Héros sans visage
Belgium | 2012 | 60 min
World premiere
Languages : English, French
Subtitles : English, French
Migrants in Brussels go on hunger strike to obtain papers, with the result that one man dies. In a Tunisian camp on the border with Libya, refugees describe the horrors of their journey up from the Sahara. A man in Liège tells how he crossed the Mediterranean on an inflated rubber tyre. In three episodes, Mary Jimenez films a “war for survival” that is inevitable and endless.

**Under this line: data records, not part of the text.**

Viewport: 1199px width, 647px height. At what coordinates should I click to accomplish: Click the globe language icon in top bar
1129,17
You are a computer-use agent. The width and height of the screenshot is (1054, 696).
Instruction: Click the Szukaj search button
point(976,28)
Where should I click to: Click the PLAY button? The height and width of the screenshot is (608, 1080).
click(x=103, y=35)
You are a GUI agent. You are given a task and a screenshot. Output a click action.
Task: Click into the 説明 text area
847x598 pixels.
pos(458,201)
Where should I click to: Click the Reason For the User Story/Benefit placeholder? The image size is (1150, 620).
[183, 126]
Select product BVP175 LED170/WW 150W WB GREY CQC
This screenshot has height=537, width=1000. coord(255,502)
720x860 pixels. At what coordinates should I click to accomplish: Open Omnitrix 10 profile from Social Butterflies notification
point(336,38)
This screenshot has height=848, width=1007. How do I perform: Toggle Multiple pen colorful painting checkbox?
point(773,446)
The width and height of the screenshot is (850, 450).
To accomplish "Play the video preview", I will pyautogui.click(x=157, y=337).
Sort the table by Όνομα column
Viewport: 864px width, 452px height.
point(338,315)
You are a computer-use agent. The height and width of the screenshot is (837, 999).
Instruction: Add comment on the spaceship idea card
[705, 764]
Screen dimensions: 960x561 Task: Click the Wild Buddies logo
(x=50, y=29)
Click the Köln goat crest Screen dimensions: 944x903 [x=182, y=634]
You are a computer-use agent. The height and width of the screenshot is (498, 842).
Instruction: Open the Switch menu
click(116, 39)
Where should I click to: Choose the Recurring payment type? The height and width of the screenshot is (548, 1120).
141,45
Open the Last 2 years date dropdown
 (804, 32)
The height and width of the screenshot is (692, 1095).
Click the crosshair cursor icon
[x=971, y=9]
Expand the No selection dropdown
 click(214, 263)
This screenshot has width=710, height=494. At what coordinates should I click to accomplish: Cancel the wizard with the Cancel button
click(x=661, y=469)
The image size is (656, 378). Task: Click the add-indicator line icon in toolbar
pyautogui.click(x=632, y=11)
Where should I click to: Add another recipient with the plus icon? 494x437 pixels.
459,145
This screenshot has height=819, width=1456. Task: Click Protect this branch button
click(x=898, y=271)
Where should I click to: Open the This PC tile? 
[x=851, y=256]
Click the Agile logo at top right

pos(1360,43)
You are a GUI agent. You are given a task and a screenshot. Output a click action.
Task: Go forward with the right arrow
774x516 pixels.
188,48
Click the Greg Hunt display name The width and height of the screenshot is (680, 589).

Héros sans visage investigates the “war” waged by migrants in order to survive. During a hunger strike by some illegal immigrants in Brussels, Mary Jimenez films and gathers information about their struggle, which is eventually victorious, except that one of the strikers sacrifices the only thing he has left to lose: his life. In search of this faceless man, the filmmaker subsequently travels to Tunisia, to the Choucha camp, which receives refugees from the civil war in Libya. They tell of the horrors of their desert crossing: “in place of the missing one, all the others”, the multitude, shadows on the sand, bearers of a polyphonic tale of “life stripped bare”, the blind spot of our supposedly “shared” world. This plural narrative is followed by the story of a migrant who made it to the other side but was refused asylum. In a Belgian Red Cross centre, this faceless, nameless immigrant – ghostly minstrel of all the wretched-of-the earth who haunt our well-fed consciences – relives “his” crossing of the Mediterranean on a rubber inner tube.